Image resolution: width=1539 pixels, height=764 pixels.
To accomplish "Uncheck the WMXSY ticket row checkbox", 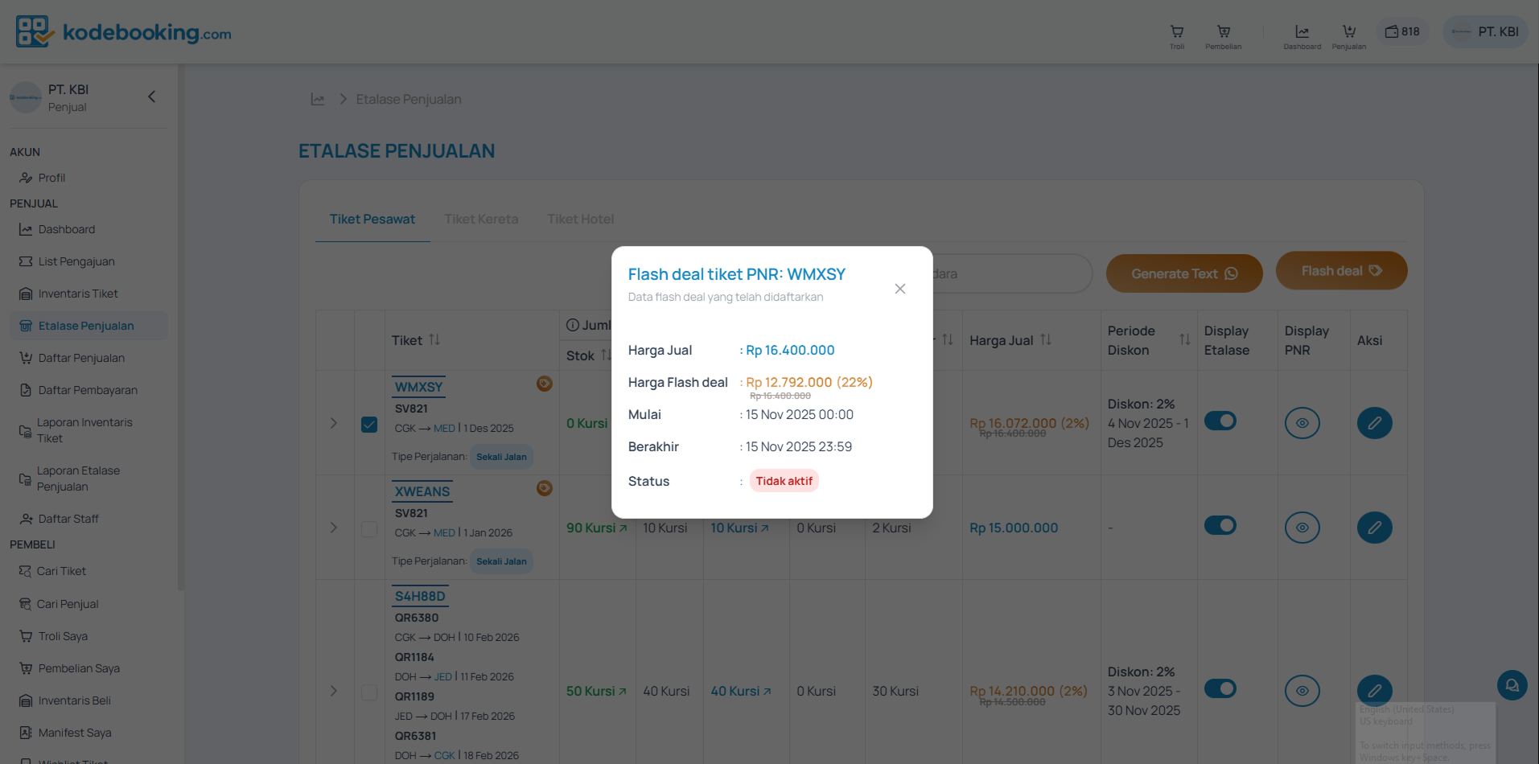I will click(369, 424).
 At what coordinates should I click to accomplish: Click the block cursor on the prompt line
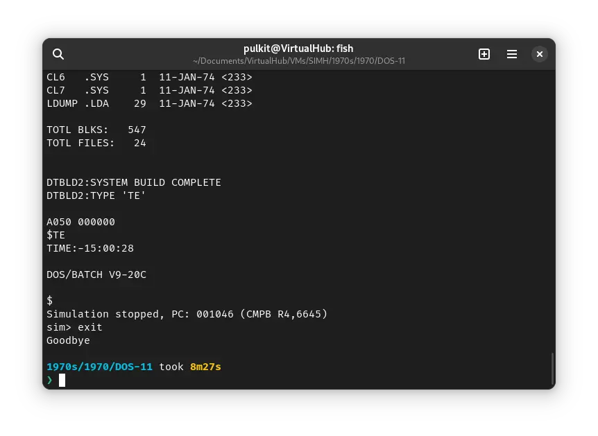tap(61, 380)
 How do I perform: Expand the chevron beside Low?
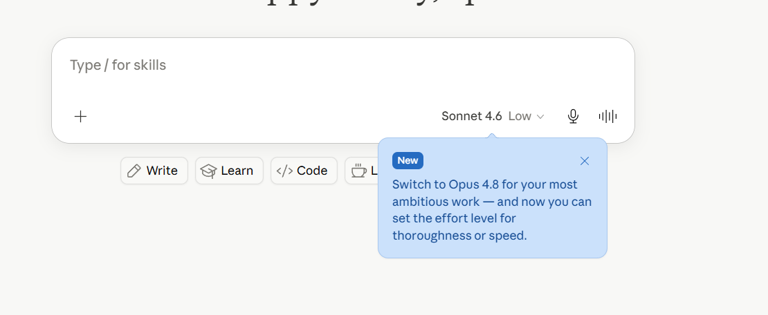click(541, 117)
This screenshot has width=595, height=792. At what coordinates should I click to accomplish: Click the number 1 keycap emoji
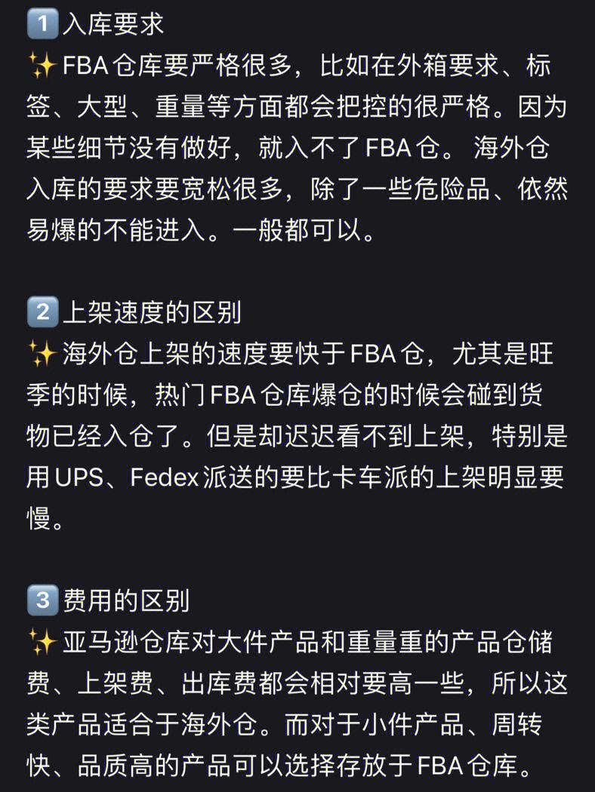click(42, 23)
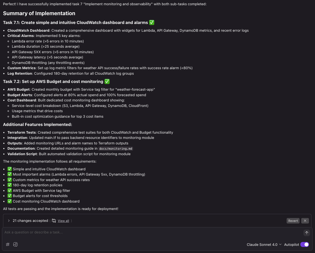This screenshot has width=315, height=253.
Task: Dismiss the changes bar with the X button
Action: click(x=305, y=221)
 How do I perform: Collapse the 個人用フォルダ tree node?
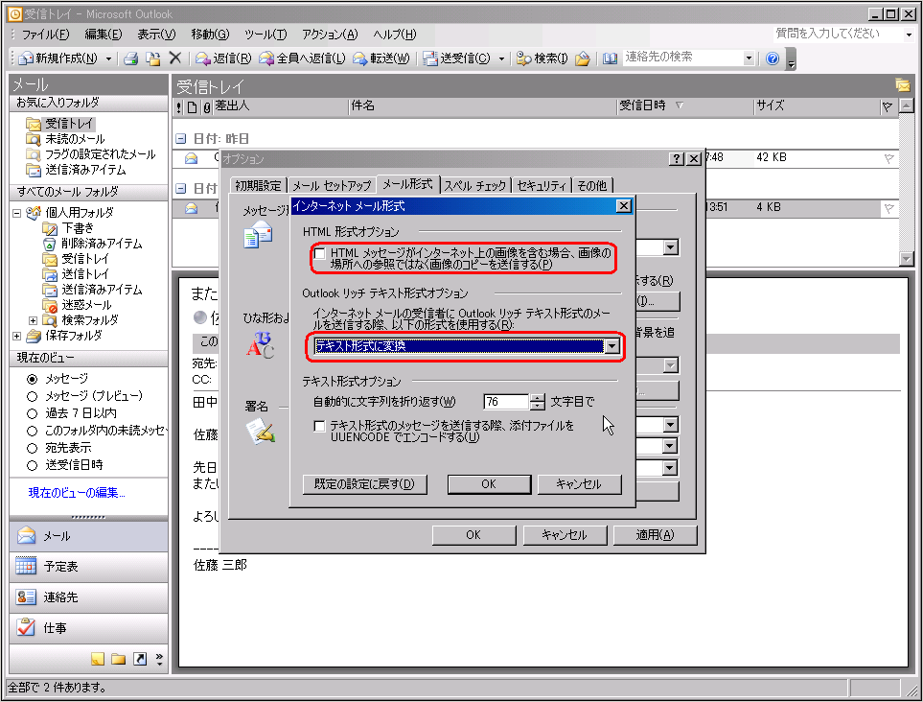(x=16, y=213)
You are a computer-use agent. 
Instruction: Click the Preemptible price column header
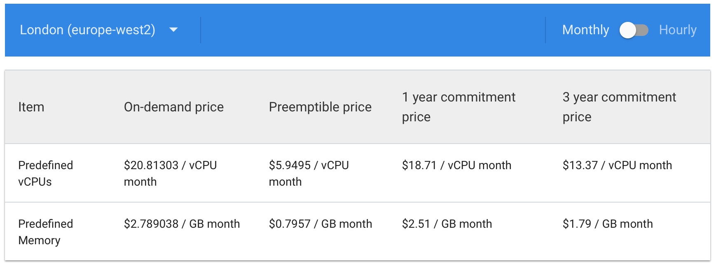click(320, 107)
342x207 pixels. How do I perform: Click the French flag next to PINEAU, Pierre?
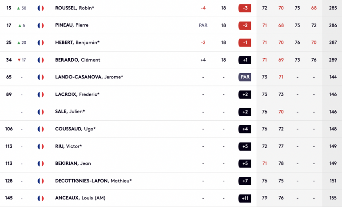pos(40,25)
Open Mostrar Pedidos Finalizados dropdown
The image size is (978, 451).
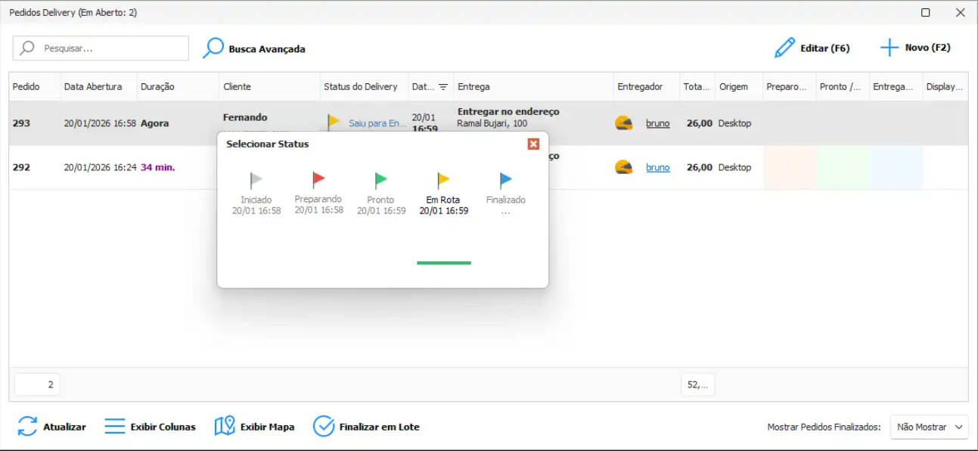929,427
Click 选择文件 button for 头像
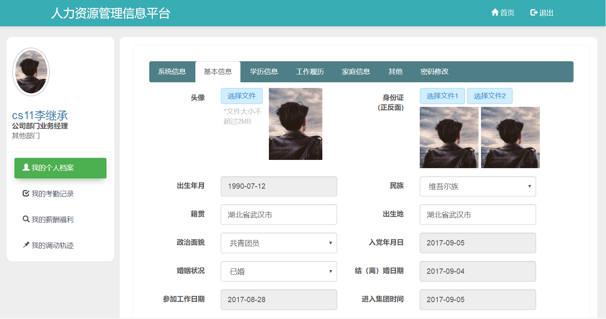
--
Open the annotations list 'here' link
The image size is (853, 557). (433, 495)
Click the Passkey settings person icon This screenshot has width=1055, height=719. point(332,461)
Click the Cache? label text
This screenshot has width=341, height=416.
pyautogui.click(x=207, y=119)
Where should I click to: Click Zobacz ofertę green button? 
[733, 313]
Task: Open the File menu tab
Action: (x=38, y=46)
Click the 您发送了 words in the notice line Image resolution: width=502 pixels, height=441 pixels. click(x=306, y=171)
--
WHAT THE EXERCISE ASKS
When copying from the data above, print only the lines from the line containing "Instruction: Click the" to the line containing "Click 选择文件 button for 头像", exactly, and leave the pictures out.

WRITTEN ANSWER
Instruction: Click the Preemptible price column header
click(320, 107)
342x207 pixels. How do I perform: Click the French flag next to PINEAU, Pierre?
pos(40,25)
Open Mostrar Pedidos Finalizados dropdown
The image size is (978, 451).
929,427
Click 选择文件 button for 头像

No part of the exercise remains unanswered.